Wednesday, June 17, 2009

Lemonade

I made homemade, fresh-squeezed lemonade this week which was an unremarkable (although tasty!) event except for what it symbolizes to me. When I was in the working world, homemade lemonade represented the true luxury of staying at home full time. A life where you could choose to slow down and enjoy simple pleasures. Deep down I knew that your attitude, not your profession, dictates how you enjoy your life. Still, it was a symbol to which I clung. Thus, making lemonade this week triggered some reflection on my new profession - a stay at home mother.

Someone asked me if I missed working outside the home. Unhesitatingly, I answered, "Yes!" I swiftly and sincerely followed by saying that I wouldn't choose any other place to be right now.

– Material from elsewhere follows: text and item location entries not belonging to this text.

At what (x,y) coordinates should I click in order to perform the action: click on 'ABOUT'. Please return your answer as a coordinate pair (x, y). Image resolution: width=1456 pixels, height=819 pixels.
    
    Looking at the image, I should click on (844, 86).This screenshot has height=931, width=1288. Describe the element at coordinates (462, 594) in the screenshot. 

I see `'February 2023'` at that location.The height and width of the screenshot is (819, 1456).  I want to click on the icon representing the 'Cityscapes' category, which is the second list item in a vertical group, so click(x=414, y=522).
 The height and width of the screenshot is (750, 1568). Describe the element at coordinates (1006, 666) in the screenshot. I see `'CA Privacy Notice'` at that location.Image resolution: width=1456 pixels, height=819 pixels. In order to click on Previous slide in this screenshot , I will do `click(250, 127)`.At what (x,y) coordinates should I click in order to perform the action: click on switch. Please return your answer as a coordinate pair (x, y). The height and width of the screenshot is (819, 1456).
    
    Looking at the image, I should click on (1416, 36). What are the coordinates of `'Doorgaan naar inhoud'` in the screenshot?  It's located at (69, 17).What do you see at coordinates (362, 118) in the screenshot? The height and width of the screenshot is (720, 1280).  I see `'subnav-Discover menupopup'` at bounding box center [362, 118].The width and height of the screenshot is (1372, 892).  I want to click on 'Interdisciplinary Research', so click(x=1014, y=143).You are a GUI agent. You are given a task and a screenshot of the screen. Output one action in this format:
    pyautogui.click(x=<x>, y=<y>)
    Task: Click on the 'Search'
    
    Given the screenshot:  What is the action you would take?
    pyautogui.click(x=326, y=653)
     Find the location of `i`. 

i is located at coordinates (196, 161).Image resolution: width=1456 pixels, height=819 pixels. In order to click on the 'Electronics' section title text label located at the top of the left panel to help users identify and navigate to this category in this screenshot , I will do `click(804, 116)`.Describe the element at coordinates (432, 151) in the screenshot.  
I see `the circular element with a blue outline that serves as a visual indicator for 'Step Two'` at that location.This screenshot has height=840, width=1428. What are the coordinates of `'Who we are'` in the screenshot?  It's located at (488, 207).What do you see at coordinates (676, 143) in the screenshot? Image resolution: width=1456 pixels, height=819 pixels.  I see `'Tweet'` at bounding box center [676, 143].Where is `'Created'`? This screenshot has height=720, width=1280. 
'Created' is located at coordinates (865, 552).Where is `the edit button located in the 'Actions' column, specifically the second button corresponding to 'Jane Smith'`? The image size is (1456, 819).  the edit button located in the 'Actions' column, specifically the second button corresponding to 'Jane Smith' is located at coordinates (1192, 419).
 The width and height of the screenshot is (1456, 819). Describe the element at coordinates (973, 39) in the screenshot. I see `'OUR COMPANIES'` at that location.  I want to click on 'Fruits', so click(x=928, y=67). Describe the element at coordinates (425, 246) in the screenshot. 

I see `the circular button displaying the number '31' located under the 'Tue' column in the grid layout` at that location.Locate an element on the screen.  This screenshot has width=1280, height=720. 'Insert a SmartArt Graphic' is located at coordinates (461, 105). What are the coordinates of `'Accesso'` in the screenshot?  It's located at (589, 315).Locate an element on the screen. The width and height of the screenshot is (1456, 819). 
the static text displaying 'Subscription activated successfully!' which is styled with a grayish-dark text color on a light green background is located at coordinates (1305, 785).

Now that I am more comfortable in my role as a mother, I can more clearly see what I miss about the workplace. I loved having tangible results and achievements. I loved the conversations which stretched me intellectually, spiritually, professionally, and personally. I loved working with a team to accomplish something worthwhile. I worked with talented people and for organizations with tremendous missions.

And yet...there are a lot of "I's" that paragraph. You see, my job has always consumed too much of my identity. Leaving the working world was a much-needed challenge to my sense of self. Our society places great value on knowledge-based work. There's nothing inherently wrong with this, but it's easy to under-value the nobility of tending to the mundane aspects of life.

Oh how motherhood is full of the mundane! I'm learning that is not necessarily a pejorative statement. I'm learning there is great satisfaction in being the one who helps life happen. Who wipes up the spills and the noses and the bums. Who carries Cheerios, burp rags and chew toys in her purse. It's also a life laced with the sweet smiles, heart-melting laughs, and wonderment of Desmond experiencing countless "firsts".

My character and attitude are being re-shaped to see the nobility of the mundane. The beauty in a hard day's work that required more patience than brilliance. Experiencing the nitty gritty details of life that we all deal with, but don't always dwell on.

I won't be out of the working world forever. In the meantime, I'm trying to not let these precious life lessons slip away.

2 comments:

Allyson said...

I have thought a lot of my identity since staying home with my girls. Our occupations tend to define us in this society, and it has been good for me to think a little deeper about who I am.

Al and Lyndsie said...

reminds me of a quote I once read by Mother Theresa, my paraphrase:

My destiny is not to have some great success with accolade, but to create greatness in the details of the little things.

I'm sure I butchered it, but both her quote and your blog today resound with me greatly! Thanks for sharing your wisdom!